Everything Up in (Holy) Smoke
“I wonder what would happen,” reflects author Mark Alan Powell, “if we collected the offering on Sunday morning, set the plates on the altar, and then tossed in a match, burning up everyone’s money.”
In his book Giving to God: The Bible’s Good News about Living a Generous Life (Eerdmans, 2006), Powell reminds us that most of the sacrifices in the Old Testament were consumed by fire, rather than being used to sustain the priests, or help the poor, or accomplish some other practical purpose. Like the costly perfume that could have been sold to benefit the poor, the giving to God was itself the point.
This has been a hard lesson for me to learn, and I’m still learning it.

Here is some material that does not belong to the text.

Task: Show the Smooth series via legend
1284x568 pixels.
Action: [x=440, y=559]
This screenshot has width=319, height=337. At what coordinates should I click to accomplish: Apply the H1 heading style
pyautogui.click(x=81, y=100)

Of course we are to make the most of our talents, spiritual gifts, and opportunities. Yet how tempting it is to fixate upon outcomes: to define our careers, our families—even our charitable giving—in terms of what is accomplished, rather than in terms of the open-handed totality of our offering to God, for him to do with as he pleases.
The New Testament offers a spectrum of words to describe how Christians relate to God: sacrifice, slave, servant, friend, and child. And Paul most frequently picks the one, “slave,” that epitomizes his exhortation in Romans 12:1 to offer our bodies as “living [perpetual] sacrifices” to God.
So while effectiveness matters—as the parable of the talents reminds us, and as does Paul’s own exhortation to be careful how we build (I Cor. 3)—we must also recognize that we really can’t know the full effects of our actions and thus must not measure what we do only by what we perceive the effects to be.
As a writer, I send articles, blog entries, reviews, and books into the world and afterward I get only occasional glimpses of any good they might be doing. So I must do the best I can, and then just offer them up to God as sacrifices.
What will any of us say or do today that will make a difference, that will mark an individual or community in an important way?
We can’t know. And we don’t need to know. What we get to do instead is to render our whole selves up to God as grateful slaves, as living sacrifices. Whatever happens next is God’s gift. We are those who have already died to this world and now are living in “gracetime”—forever!
(This article is lightly adapted from the version published this month in the Wheaton College alumni magazine.)